Helena menghirup napas dalam-dalam saat menginjak pelataran Candi Borobudur. Ibunya, yang berkebangsaan Indonesia, sering kali bercerita tentang peradaban tempat ini. Setiap kali sang ibu merindukan Indonesia, keunikan dan keberagaman negeri kepulauan itu menjadi topik utama.

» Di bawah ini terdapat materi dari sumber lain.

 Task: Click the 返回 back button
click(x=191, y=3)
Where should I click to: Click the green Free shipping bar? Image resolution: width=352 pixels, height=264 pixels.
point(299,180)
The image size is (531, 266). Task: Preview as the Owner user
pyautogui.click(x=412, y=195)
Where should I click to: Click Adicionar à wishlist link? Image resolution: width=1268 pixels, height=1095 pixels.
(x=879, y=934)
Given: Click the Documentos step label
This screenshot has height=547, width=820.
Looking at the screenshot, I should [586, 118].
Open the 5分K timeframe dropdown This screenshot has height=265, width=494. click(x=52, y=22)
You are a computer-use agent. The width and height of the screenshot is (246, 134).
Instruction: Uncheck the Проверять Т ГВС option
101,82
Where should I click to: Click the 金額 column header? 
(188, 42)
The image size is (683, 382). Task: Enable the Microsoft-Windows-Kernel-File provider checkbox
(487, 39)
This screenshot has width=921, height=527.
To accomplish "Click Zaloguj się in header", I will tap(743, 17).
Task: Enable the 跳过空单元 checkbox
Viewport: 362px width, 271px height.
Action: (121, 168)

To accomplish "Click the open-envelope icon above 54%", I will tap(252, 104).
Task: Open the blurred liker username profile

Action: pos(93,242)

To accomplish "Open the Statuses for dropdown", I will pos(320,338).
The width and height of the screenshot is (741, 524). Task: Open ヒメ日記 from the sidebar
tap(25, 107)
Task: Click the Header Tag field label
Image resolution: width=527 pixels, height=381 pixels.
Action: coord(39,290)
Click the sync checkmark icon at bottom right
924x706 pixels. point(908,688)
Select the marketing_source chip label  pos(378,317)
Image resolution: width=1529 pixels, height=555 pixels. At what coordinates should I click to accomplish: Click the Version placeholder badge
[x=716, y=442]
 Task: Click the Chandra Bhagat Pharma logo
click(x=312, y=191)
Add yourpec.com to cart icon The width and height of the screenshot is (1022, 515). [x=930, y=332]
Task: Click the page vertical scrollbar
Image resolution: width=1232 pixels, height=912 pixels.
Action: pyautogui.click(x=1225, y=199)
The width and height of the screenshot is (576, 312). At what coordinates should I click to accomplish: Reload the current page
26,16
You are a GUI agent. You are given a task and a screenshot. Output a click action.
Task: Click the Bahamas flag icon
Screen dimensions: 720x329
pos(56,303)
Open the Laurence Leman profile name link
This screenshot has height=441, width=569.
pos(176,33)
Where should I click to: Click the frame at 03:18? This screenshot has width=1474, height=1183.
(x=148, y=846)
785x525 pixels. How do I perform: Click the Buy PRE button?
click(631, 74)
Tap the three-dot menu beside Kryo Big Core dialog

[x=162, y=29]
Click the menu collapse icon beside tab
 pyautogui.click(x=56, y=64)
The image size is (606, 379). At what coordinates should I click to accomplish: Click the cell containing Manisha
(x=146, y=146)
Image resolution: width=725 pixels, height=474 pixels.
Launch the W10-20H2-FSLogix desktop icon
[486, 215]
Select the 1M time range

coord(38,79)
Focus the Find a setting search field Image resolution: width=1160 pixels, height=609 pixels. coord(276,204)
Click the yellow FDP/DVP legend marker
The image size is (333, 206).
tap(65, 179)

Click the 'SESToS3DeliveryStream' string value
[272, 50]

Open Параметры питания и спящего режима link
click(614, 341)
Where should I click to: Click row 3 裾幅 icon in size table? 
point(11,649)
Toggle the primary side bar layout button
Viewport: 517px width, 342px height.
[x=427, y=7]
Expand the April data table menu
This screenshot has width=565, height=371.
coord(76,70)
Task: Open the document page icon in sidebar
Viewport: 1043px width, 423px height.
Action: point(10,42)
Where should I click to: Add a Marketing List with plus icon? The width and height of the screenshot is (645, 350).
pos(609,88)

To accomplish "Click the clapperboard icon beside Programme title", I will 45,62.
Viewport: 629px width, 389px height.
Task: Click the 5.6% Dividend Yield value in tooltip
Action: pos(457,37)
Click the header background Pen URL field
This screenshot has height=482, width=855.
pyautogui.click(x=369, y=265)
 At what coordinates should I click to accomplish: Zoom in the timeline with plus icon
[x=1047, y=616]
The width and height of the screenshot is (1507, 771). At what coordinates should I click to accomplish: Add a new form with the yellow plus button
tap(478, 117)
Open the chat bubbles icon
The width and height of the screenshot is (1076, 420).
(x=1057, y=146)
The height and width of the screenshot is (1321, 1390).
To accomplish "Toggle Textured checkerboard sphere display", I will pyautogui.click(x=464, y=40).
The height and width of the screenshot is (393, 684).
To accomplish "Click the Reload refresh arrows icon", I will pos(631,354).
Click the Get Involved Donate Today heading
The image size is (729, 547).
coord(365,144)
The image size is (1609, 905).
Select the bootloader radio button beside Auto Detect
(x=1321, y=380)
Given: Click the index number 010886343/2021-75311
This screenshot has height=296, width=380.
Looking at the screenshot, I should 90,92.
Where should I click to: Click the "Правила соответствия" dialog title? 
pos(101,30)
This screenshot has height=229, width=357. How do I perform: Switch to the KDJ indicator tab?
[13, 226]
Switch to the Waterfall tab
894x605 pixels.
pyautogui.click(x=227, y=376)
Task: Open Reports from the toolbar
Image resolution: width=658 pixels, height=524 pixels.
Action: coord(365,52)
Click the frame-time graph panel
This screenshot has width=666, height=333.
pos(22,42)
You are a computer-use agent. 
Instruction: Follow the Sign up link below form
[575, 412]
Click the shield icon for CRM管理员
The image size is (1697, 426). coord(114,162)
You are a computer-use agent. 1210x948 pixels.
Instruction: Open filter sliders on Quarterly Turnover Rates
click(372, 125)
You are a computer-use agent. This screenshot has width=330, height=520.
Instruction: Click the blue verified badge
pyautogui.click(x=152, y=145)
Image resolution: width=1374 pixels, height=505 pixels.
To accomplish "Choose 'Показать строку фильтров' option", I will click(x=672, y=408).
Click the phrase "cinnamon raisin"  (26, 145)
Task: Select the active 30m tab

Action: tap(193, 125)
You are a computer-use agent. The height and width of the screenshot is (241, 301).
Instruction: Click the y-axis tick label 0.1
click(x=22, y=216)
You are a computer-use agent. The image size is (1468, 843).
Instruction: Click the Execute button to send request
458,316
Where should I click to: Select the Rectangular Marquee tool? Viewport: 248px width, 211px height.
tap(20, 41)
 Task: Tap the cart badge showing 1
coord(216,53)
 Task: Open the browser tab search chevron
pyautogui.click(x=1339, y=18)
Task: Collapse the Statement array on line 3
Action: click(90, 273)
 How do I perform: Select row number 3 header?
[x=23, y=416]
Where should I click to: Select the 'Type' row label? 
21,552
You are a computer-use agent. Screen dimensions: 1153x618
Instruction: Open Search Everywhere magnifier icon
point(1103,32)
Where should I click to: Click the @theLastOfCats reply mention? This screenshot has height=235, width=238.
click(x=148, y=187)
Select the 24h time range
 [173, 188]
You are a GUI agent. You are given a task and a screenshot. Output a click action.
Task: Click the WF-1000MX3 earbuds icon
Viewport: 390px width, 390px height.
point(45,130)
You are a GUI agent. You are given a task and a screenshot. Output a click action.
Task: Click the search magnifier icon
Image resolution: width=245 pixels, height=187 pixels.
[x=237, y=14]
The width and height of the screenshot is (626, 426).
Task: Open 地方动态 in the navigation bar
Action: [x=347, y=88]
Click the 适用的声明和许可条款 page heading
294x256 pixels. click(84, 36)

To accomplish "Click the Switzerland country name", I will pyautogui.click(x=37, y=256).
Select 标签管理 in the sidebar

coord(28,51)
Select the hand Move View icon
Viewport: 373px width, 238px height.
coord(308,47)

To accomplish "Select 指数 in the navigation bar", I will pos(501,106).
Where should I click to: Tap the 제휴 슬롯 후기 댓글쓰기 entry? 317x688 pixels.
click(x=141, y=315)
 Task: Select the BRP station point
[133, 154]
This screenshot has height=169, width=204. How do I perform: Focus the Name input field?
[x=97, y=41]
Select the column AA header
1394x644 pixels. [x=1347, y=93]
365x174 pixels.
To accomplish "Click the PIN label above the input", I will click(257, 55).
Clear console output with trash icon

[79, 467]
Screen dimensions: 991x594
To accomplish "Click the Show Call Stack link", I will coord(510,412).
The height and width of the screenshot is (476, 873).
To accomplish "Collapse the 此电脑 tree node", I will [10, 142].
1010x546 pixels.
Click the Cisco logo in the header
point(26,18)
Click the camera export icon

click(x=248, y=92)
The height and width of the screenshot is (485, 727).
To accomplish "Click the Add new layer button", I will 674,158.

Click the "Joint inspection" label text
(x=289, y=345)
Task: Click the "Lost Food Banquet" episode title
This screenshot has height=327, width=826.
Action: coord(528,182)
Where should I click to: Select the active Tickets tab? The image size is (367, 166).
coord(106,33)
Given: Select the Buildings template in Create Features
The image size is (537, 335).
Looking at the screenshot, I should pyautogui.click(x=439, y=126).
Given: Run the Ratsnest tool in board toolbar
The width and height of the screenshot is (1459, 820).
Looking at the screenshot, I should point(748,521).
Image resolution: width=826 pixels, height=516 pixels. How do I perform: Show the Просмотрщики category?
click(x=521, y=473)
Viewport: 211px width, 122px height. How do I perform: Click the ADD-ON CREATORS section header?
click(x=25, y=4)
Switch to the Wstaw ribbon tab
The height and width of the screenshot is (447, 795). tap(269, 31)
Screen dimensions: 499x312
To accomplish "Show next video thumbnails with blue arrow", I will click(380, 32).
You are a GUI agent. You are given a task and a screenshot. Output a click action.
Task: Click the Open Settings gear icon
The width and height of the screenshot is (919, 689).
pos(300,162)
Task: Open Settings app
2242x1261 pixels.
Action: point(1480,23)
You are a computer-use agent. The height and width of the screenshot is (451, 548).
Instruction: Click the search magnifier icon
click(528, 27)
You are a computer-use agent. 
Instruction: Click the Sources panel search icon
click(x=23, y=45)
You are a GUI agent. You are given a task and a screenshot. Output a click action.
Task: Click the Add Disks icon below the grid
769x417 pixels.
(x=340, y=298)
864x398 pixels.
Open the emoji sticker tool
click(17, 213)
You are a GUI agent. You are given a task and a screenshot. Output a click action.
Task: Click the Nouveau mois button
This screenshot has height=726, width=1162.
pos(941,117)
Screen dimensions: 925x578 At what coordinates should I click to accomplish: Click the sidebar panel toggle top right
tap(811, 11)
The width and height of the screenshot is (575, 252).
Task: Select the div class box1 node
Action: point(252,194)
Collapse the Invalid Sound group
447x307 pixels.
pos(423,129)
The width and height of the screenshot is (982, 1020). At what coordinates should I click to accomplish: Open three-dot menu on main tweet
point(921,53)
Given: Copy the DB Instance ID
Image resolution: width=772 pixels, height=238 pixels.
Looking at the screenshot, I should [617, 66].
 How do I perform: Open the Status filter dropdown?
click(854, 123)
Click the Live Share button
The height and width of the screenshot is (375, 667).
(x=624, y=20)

Helena tersenyum lebar. Setelah sekian lama, akhirnya dia bisa mengunjunginya. Impian sedari kecil, meski kunjungan tersebut dalam rangka kerja.
"Hei, Guys. Welcome to the greatest temple in the world, Bodobudur temple. Woo!! Lets go!"
Begitulah dia, Helena Geraldo, putri satu-satunya dari keluarga Geraldo. Gadis berkebangsaan Jerman yang telah berkeliaran ke berbagai negara sebagai tour guide. Helena mengaku sangat menyukai pekerjaan itu. Alasannya simpel, dia suka jalan-jalan dan menikmati ciptaan Tuhan. Selain itu, berwisata ialah salah satu caranya menyingkirkan kepenatan di rumah.
Hampir setiap hari, ayahnya pulang dalam kondisi mabuk. Helena kesal, sebab kebejatan sang ayah tak sampai di situ saja. Seminggu yang lalu, dua pria mendatangi rumahnya untuk meminta uang. Mereka berkata, bahwa sang ayah telah berutang sebanyak jutaan euro.
Entah berjudi atau narkotika, Helena muak dan pergi sebelum mengetahui apa pun yang terkait dengan utang itu. Dia bahkan enggan mengetahui asal usul sang penagih. Cukuplah dia dimanfaatkan selama ini. Bertahun-tahun Helena tak pernah menikmati hasil jerih payahnya. semua tabungannya habis hanya untuk kesenangan fana sang ayah.
Di hari sebelum keberankatannya ke Indonesia, Helena telah memutus ikatan dengan ayahnya. Dia berjanji pada Laura, ibunya, sepulang dari Indonesia, mereka akan menyewa flat kecil di pinggir kota dan tinggal bersama.
"Mom, besok aku pulang. Akan kubawa Indonesia kepadamu," gumam Helena. Dia usap air mata di pipi, lalu memasukkan kamera ke ransel sambil berjalan cepat menuju kelompoknya.
Tiba-tiba, kesialan menimpa Helena. Di sudut Candi Borobudur, seseorang--yang entah sengaja atau tidak--menyenggol tangan Helena. Akibatnya, kamera kesayangan jatuh menggelepar di lantai. "Oh, my Lord!"
Helena bergegas memungut benda itu, lalu memeriksa kondisinya. Naas, lensa kamera retak. Bergegas Helena mendongak. Ah, tidak ditemukan siapa pun di sekitarnya. Bahkan hingga beberapa meter dia berjalan ke arah orang itu.
"Ah, bagaimana ini?" keluh Helena dengan air muka menyedihkan. Dia berjalan dengan kepala menunduk, lalu berhenti di undakan. Dia jatuhkan pantat, duduk memelut lutut.
"Hi, What's happen with you?" tanya Zein, salah satu pelancong di kelompoknya. Pemuda berambut kecokelatan itu duduk di samping Helena.
"Kameraku rusak," sahut Helena malas.
Zein merebut kamera dari tangan pemandu wisatanya. Dia membolak-balik benda itu, lalu melepas beberapa bagian. Sesaat kemudian, dia menemukan kerusakan yang cukup membuat hasil foto tak sempurna. Zein lantas membuka ranselnya.
"Pakai punyaku," ucap Zein sembari menyodorkan kamera miliknya.
Helena galau. Dia membutuhkan kamera, tetapi tak ingin menggunakan milik orang lain. Apalagi pria itu ialah tamunya. Tentu bukan suatu hal yang pantas. Bagaimana kalau atasan Helena mengetahui? Teguran keras jelas akan menanti.
"Tidak apa-apa. Aku bisa menggunakan kamera ponsel," tolak Helena,
"Kau yakin dengan itu." Zein melirik ponsel Helena. Kamera android di tangan gadis itu memiliki resolusi kecil. Gambar yang diambil jelas akan pecah jika diperbesar dan tak cukup bagus untuk dicetak.